[Dataset items]
____________
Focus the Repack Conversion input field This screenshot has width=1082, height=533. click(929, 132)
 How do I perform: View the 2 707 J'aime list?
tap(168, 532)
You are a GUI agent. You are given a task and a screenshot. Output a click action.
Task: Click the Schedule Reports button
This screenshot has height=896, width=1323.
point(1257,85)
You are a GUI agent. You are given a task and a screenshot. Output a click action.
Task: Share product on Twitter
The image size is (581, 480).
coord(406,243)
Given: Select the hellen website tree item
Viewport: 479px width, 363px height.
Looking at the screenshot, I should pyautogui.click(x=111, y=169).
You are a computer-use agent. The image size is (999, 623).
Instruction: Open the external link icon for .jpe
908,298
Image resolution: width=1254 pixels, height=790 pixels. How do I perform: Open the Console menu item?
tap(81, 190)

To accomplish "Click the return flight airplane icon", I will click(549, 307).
____________
Repeat every line of the data precisely.

**WRITTEN SOLUTION**
Focus the Repack Conversion input field This screenshot has width=1082, height=533. click(929, 132)
 How do I perform: View the 2 707 J'aime list?
tap(168, 532)
You are a GUI agent. You are given a task and a screenshot. Output a click action.
Task: Click the Schedule Reports button
This screenshot has height=896, width=1323.
point(1257,85)
You are a GUI agent. You are given a task and a screenshot. Output a click action.
Task: Share product on Twitter
The image size is (581, 480).
coord(406,243)
Given: Select the hellen website tree item
Viewport: 479px width, 363px height.
Looking at the screenshot, I should pyautogui.click(x=111, y=169).
You are a computer-use agent. The image size is (999, 623).
Instruction: Open the external link icon for .jpe
908,298
Image resolution: width=1254 pixels, height=790 pixels. How do I perform: Open the Console menu item?
tap(81, 190)

To accomplish "Click the return flight airplane icon", I will click(549, 307).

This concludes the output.